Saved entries
══════════
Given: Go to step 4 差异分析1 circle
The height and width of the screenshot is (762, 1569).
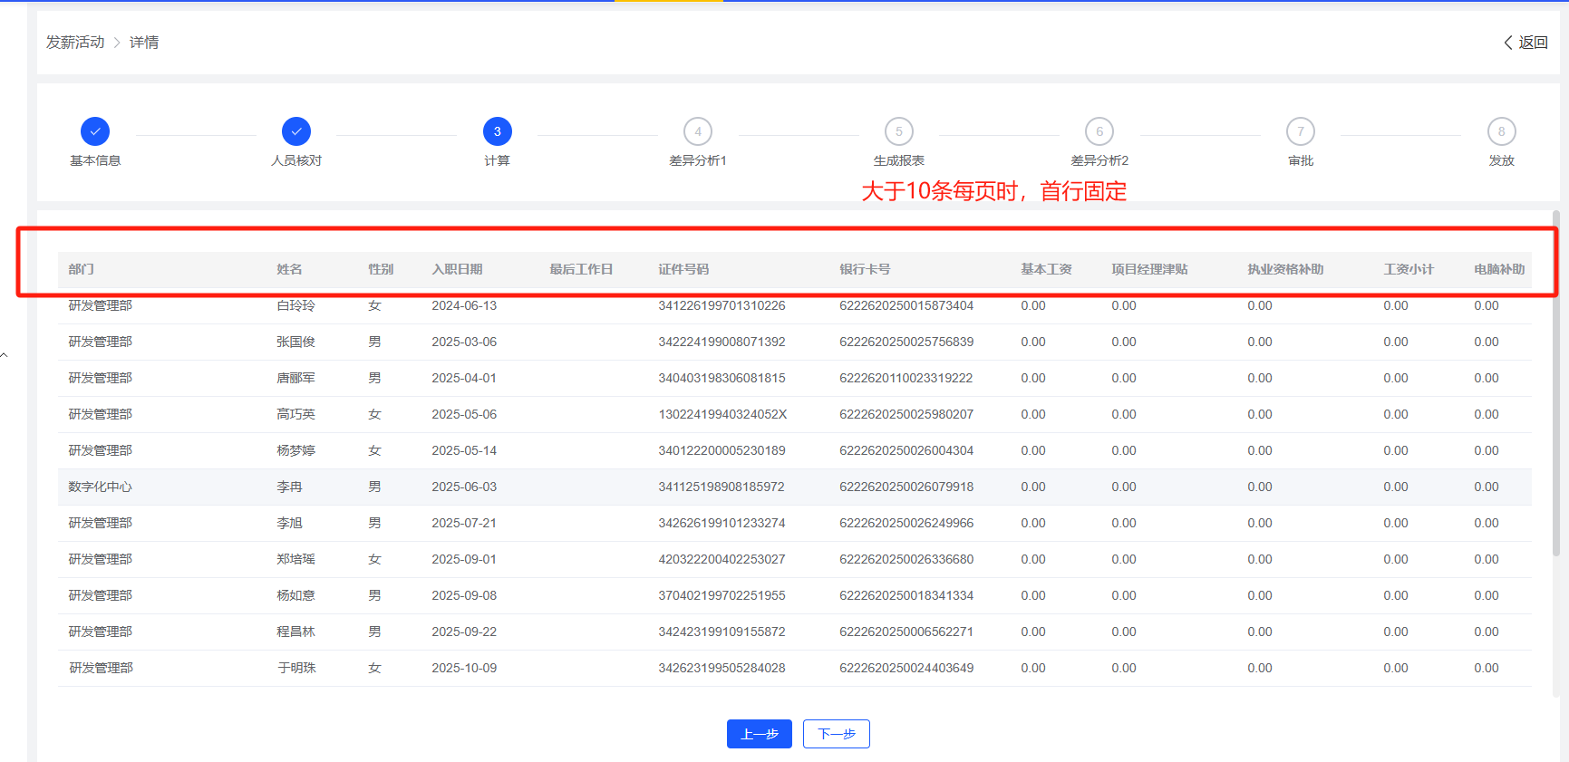Looking at the screenshot, I should [698, 131].
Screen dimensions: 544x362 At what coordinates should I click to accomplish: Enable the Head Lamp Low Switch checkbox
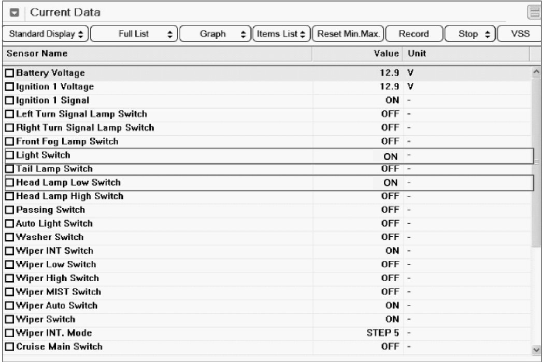point(10,183)
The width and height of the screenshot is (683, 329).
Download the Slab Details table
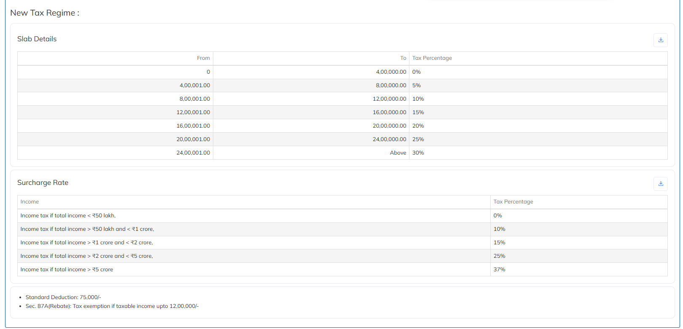pyautogui.click(x=661, y=40)
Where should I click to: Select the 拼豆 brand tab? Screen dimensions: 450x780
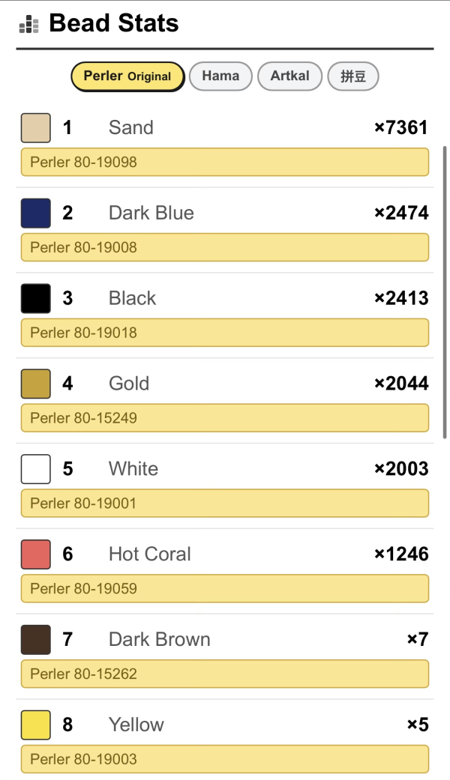click(x=353, y=76)
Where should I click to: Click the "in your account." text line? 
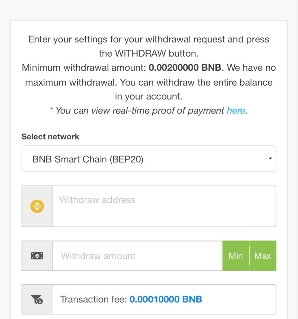(149, 97)
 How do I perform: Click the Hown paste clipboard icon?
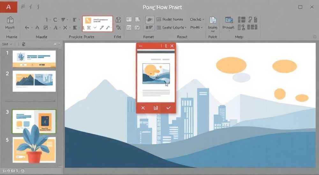tap(10, 20)
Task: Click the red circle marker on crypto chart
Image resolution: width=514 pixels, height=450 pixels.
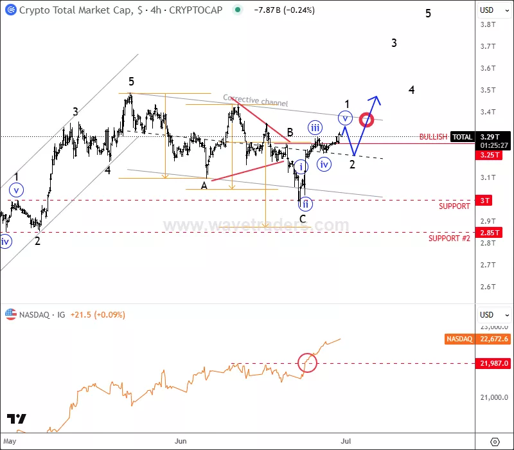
══════════
» TASK DIRECTIONS
From the entries above, extract each line containing "circle".

» REPLY
Given: Go to step 4 差异分析1 circle
Task: Click the red circle marker on crypto chart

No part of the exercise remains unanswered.